**Given passage**.
High school is becoming a focus of increased testing, as more states tie diplomas to some type of assessment and require other exams that are not linked to graduation, according to a study released today.
In its ninth annual examination of high school exit-exam trends, the Center on Education Policy notes the continuation of key assessment trends in high school and the addition of new trends that, taken together, suggest a net increase in testing is taking shape for high school students.
“The bottom line is that high schools tomorrow will face more testing, not less,” said Jack Jennings, the center’s president. “It could improve things in high school, but only if it’s done right.”
The Washington-based research and policy group found a continued rise in the number of states using an exit exam, which it defines as a test students must pass in order to graduate. Twenty-eight states now have such requirements, up from 26 in the 2009 report. Three quarters of the nation’s students now attend schools in states that give exit exams. Only half did so when the organization first studied the exit-exam landscape in 2002. (“Study Says to States: Don’t Rush; Provide Support on Exit Exams,” Sept. 4, 2002.)
The popularity of end-of-course exams continues to grow, both in states that use them as a graduation requirement and in states that don’t, the CEP found. The tilt toward end-of-course tests means that more states are requiring exams that examine students’ mastery of the material contained in a specific course, instead of giving a broad, “comprehensive” one in math and English that might cover more than a year of material.

**Tasks and exercises**.
1 – Reproduce the high school testing article from "High school is" to "study released today.", swapping "diplomas" for "degrees".
2 – Carry on the high school testing article, starting after its final sentence.
The data that comes next stands apart from the high school testing article.

**Information provided**.
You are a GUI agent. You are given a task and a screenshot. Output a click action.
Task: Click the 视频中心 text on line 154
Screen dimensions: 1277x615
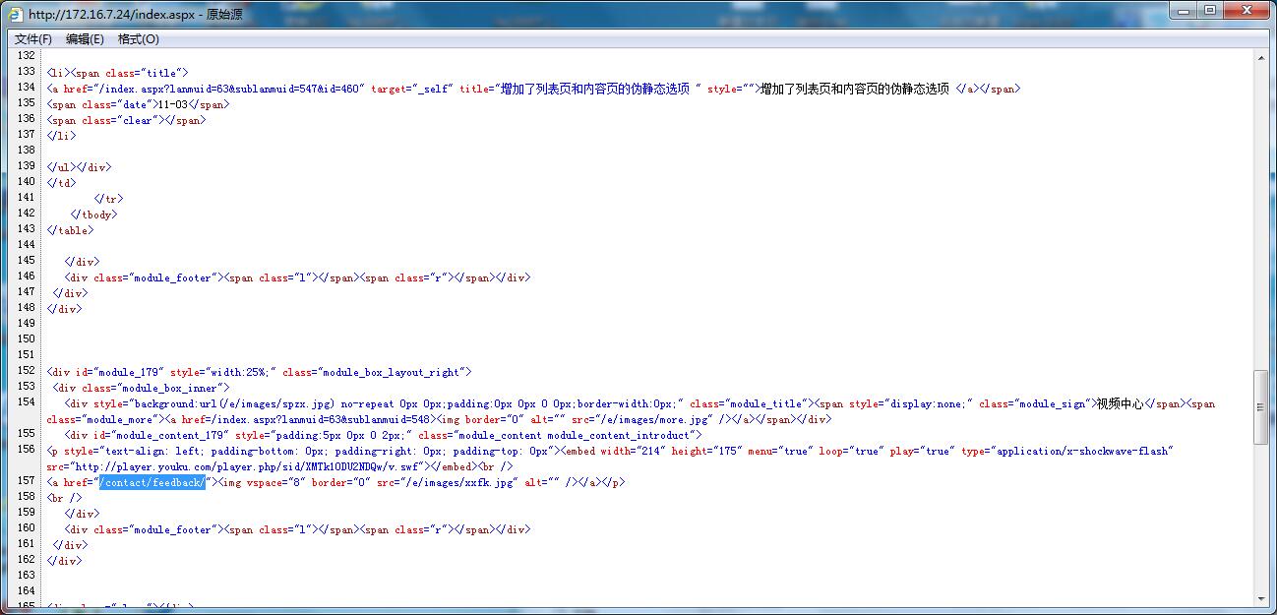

**Answers below**.
1 –
High school is becoming a focus of increased testing, as more states tie degrees to some type of assessment and require other exams that are not linked to graduation, according to a study released today.

2 –
Twenty-three states currently give end-of-course tests. Only seven use them as exit exams, according to the CEP, but another 10 plan to begin doing so.
States increasingly are requiring students to take a college-entrance exam—the ACT or SAT—or a workplace-readiness test such as WorkKeys, the study found. They typically use such tests to gauge how well schools are preparing students for college or work, to pinpoint weak areas in which students need support, or to help students set higher sights for themselves, rather than as graduation requirements. A few use them for federal accountability purposes, or to determine eligibility for state scholarships.
More states also are requiring or considering some form of portfolio assessment, in which students are judged on samples of their work or a senior project, the study says. In some cases, such work is being factored into graduation decisions.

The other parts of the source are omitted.